A Wise Life

A blog by Lisa Price

I pray that your hearts will be flooded with light so that you can understand the confident hope he has given to those he called—his holy people who are his rich and glorious inheritance.   ~ Ephesians 1:18 NLT

 For as long as I can recall, I have loved the idea of New Years resolutions. I made my first one when I was eight years old. I scribbled it out in crayon and resolved to sweet-talk my parents into getting me a dog of my very own. As I matured, my yearly resolutions gradually became a bit more refined but no less self-centered. For the most part I focused on losing weight, meeting personal goals, making money, and other self-improvement schemes.

 I became a Christian as a young adult and over time my New Years resolutions evolved more into prayers I would commit to praying for the year. Some of those prayers/resolutions were and still are rather self-absorbed, but most centered on becoming a better, godlier person rather than just a skinnier, more attractive person.

 As 2015 makes its debut, I have committed to pray for and resolved to work on some personal and family issues this coming year.
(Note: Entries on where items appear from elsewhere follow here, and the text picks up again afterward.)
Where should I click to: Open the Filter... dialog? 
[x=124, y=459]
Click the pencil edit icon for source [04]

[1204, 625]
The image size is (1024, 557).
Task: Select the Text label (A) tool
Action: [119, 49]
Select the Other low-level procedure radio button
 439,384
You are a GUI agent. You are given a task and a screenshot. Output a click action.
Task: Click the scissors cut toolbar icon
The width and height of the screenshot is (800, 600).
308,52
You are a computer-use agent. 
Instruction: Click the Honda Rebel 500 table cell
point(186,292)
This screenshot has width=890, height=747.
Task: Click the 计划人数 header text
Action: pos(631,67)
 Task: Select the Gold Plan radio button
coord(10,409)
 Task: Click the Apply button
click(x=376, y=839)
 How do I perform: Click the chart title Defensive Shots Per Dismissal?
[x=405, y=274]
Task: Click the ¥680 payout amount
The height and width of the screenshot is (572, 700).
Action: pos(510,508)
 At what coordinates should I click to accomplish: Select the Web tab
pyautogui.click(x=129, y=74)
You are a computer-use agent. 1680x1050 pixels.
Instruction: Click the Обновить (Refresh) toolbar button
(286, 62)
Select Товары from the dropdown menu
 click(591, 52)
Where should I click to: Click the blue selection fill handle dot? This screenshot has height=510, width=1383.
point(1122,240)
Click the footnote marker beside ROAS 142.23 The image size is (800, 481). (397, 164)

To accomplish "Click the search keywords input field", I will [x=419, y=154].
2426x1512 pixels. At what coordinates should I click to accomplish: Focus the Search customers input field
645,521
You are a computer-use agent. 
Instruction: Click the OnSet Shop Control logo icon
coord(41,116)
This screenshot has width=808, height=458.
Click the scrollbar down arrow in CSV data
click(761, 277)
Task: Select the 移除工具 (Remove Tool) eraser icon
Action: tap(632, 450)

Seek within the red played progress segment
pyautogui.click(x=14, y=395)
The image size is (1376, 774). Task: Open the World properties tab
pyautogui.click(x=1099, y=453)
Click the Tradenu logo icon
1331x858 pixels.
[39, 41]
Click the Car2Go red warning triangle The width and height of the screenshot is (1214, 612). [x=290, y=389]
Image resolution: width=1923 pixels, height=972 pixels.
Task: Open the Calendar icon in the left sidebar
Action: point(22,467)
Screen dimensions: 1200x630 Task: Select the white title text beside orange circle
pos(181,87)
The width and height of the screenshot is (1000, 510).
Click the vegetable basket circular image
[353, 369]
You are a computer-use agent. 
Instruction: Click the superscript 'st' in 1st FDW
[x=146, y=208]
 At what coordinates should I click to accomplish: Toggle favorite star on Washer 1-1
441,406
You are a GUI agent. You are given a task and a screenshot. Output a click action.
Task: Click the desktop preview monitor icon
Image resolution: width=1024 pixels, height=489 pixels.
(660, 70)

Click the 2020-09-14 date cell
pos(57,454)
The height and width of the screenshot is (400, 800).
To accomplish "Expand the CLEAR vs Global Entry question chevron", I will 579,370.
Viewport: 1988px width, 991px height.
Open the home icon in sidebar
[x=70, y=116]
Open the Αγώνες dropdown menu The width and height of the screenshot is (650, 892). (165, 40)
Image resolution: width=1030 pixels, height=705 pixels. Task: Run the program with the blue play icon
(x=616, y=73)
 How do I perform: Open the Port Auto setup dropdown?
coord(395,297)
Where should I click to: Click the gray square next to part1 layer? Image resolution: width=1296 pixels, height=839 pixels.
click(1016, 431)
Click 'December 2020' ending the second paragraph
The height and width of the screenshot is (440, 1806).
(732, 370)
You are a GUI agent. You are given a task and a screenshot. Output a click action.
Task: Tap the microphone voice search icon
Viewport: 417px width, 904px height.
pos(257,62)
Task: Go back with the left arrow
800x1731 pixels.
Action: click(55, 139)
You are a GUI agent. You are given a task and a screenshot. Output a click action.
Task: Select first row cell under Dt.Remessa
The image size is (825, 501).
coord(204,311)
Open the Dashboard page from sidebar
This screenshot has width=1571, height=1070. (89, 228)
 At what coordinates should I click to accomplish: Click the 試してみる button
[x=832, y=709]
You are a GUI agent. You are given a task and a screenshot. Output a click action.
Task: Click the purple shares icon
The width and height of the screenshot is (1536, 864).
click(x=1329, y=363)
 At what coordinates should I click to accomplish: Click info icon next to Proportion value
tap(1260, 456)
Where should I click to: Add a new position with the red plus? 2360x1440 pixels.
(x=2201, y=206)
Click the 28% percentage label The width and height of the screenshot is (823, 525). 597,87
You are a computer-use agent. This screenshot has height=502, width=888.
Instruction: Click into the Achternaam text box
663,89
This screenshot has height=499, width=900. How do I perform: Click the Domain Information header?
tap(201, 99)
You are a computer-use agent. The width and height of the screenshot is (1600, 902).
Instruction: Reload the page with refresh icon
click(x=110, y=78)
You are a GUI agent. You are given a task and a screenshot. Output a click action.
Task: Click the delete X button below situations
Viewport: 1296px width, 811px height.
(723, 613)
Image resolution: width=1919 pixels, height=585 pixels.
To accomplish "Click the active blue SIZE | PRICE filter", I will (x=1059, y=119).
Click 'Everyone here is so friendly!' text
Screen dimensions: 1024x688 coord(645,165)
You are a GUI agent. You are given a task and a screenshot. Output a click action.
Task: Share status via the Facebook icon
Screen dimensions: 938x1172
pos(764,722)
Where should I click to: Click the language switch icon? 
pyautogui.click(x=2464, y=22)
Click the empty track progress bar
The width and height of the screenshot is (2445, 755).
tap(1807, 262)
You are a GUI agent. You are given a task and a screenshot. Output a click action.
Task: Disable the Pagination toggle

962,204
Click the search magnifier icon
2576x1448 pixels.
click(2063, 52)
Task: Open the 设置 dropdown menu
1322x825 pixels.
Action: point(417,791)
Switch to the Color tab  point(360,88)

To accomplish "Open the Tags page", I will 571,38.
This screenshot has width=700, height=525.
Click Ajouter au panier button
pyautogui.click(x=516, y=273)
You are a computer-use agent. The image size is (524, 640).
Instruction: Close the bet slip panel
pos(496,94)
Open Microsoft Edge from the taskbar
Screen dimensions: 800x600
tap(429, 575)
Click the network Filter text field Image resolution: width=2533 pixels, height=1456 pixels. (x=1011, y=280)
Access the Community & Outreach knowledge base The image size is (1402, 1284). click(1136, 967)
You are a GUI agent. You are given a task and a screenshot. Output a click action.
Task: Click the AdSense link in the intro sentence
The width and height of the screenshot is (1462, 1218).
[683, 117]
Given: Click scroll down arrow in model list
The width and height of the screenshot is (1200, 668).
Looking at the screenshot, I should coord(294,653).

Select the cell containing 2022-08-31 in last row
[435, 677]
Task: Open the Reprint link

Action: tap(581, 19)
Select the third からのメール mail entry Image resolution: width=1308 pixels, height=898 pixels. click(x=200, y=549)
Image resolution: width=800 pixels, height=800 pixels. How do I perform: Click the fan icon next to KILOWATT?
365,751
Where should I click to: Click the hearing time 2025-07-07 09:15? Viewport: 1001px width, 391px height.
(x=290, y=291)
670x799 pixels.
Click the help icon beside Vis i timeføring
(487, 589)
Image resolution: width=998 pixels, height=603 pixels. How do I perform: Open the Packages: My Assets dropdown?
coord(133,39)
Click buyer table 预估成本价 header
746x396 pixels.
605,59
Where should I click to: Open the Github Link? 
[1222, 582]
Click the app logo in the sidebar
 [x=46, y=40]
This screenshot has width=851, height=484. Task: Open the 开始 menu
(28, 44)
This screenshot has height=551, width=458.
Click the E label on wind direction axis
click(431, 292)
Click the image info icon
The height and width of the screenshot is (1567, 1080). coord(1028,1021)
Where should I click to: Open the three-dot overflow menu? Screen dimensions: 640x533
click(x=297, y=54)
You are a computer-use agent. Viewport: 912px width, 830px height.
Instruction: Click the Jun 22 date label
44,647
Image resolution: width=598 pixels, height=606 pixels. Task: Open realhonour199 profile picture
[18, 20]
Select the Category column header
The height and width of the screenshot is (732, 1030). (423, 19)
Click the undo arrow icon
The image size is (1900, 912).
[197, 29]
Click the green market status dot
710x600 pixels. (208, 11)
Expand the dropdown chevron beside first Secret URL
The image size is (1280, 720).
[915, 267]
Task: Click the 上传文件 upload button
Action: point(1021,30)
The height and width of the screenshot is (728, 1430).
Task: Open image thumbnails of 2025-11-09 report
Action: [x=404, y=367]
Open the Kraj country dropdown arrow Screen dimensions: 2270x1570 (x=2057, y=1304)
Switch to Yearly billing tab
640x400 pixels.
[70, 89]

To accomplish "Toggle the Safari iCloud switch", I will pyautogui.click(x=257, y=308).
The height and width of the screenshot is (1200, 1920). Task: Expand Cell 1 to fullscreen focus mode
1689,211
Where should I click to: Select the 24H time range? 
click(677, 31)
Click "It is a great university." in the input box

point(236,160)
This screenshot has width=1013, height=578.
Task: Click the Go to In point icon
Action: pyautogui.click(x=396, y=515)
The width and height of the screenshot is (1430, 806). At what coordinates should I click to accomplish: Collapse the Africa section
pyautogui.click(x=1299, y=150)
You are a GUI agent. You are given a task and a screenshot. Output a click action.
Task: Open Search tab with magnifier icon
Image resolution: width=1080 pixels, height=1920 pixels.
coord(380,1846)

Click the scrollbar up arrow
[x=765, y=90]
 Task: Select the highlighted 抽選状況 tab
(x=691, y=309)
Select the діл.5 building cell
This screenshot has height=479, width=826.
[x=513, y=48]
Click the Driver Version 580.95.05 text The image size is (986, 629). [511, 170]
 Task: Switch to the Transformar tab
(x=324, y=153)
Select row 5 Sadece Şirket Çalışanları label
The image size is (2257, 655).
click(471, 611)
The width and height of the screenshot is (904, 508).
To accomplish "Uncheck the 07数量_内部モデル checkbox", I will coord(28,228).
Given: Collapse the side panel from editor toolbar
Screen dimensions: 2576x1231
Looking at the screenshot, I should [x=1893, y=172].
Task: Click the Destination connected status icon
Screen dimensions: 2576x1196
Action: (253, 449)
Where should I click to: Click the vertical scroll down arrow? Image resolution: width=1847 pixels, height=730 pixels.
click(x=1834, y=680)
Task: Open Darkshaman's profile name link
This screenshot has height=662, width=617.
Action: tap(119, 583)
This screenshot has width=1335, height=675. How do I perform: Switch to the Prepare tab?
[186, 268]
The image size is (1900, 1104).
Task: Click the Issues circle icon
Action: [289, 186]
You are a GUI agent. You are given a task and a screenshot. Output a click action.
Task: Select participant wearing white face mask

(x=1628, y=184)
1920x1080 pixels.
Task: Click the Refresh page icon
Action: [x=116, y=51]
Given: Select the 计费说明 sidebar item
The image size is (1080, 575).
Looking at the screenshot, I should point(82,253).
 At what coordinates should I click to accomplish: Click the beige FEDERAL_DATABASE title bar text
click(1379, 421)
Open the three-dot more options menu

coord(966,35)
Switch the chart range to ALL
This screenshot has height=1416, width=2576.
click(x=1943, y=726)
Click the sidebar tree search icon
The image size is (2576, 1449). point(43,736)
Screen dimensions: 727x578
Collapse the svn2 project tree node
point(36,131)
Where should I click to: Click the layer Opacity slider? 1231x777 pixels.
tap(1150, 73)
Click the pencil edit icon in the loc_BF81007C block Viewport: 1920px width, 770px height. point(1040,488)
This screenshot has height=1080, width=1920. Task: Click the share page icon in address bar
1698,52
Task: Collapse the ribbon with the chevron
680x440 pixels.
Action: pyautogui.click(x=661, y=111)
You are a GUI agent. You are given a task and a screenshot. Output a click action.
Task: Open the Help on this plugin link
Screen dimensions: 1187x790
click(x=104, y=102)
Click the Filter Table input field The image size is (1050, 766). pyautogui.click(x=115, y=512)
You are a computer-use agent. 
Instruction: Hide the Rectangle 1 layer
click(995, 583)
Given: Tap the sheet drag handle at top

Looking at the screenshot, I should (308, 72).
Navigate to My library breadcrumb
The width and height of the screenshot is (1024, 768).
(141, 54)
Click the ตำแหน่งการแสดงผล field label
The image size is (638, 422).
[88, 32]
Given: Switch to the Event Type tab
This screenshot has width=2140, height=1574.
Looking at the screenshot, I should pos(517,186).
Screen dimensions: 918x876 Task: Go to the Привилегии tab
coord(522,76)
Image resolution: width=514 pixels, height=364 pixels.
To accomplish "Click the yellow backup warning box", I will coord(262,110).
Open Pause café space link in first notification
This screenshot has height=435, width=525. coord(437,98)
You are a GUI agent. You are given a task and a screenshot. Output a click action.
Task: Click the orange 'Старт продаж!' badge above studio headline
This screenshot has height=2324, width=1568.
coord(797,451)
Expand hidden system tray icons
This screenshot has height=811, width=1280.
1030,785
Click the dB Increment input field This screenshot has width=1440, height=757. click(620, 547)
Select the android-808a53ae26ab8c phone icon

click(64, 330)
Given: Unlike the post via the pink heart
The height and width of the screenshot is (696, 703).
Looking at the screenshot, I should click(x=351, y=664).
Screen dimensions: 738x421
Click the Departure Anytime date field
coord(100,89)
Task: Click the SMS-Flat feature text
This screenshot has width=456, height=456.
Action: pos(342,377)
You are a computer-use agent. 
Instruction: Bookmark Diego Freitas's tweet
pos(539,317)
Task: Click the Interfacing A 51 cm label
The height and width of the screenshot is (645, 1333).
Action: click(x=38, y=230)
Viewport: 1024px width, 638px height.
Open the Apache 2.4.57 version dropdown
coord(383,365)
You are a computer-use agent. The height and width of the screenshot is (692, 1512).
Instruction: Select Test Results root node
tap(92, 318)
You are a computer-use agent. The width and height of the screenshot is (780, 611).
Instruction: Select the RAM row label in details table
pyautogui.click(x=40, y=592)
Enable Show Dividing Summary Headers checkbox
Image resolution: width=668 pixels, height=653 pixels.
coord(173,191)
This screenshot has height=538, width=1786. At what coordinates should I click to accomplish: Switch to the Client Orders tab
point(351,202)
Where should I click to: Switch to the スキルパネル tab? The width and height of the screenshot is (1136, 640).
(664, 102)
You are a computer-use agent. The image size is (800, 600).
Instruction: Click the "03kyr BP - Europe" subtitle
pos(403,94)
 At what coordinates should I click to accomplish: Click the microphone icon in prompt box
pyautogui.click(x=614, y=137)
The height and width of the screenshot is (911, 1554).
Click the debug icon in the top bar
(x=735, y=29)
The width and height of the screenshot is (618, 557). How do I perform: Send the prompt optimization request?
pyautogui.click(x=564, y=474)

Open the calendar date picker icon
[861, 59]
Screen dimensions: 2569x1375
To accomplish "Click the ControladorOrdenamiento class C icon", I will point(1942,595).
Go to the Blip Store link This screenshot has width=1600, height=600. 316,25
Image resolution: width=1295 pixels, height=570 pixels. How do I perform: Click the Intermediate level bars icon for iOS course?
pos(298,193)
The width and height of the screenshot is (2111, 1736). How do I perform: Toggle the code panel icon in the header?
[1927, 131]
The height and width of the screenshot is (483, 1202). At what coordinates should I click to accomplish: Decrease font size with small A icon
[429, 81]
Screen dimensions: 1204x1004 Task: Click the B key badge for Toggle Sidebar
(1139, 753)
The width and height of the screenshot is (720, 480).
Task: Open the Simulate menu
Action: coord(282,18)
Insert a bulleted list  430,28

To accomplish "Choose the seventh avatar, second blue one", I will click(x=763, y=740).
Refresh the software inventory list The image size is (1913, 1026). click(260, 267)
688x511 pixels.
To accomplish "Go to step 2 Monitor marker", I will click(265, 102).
I have also committed to praying for the Church this year. In this context, “Church” refers to the people throughout the world who profess Christ as Lord.

 I feel led to pray for the Church because, well, frankly I am profoundly concerned for the Church and and have been for a very long time. I fear that the body of Christ has gone off course and is in danger of losing its way. So for my first post of 2015 I will share the top six prayers/hopes I have for God’s people this coming year.

 I pray that we would all:

 Know our value-

 Scripture and experience have persuaded me that every Christian has boundless potential for impacting their little corner of the world for good. You are valuable enough for Christ to die for you. We are so cherished that Jesus is continuously interceding for each one of us (Romans 8:34, Hebrews 7:25). That makes us all far too significant to waste our time chasing pointless pastimes, getting stuck in patterns of sin or exerting energy harboring bitterness and resentment.

 Do something hard-

 Hard things include, but are not limited to, helping those who have life-controlling issues, loving the unlovable, adopting orphans, offering help to the hurting, and just generally functioning as salt and light in our broken-down, busted-up world. Hard things are seldom attempted, because hard things are by their very nature time-consuming, emotionally risky and expensive. Hard things are also the only things that have the potential to transform the lives of people. When we work to transform the lives of people we make this world a better place and bring God’s Kingdom a little closer to Earth.

 Stop being afraid to make people squirm every once in a while-

 The New Testament repeatedly links repentance or a change in behavior with saving faith and spiritual growth (Luke 24:7, Acts 3:19, Acts 17:30-31, 2nd Corinthians 7:10, 2nd Timothy 2:24-26). Preaching and teaching on repentance has been replaced with upbeat messages aimed at boosting self-esteem and soothing consciences rather than awakening them. I am not advocating an all-out return to hellfire-and-brimstone preaching; nevertheless I do think it’s high time we stopped being so fearful of making people feel bad.

 Repair something-

 Every Christian should be a reconciler and rebuilder (2nd Corinthians 5:18-19). Think of all that could change if enough of us got serious about reconciling broken relationships and rebuilding broken systems in our communities.

 Pray more-

 Prayer isn’t about getting God to see things our way or do what we want. Prayer is about being enabled to see things God’s way and empowered to do what God wants done. We could certainly use a little more of all that. Getting it will require a commitment to pray more.

 Restore shame-

 Physiologists have sold society a flimflam job. As a result, many Christians have bought into the ludicrous notion that shame is always a sign of some sort of psychological issue or problem. The Bible teaches that shame is a natural consequence of bad behavior. I am aggressively campaigning for a return of shame because without sit no one will ever feel the urge to adjust course or repent of their sin.

 I love the New Year because it is a time to reflect on where we are, who we are becoming and what we are accomplishing with our time and resources. I am praying that this is the year Christians awaken to our value in Christ, pray zealously, speak the truth openly and lovingly, embrace hard things, rebuild broken things and endeavor to be the Church rather than simply attend Church.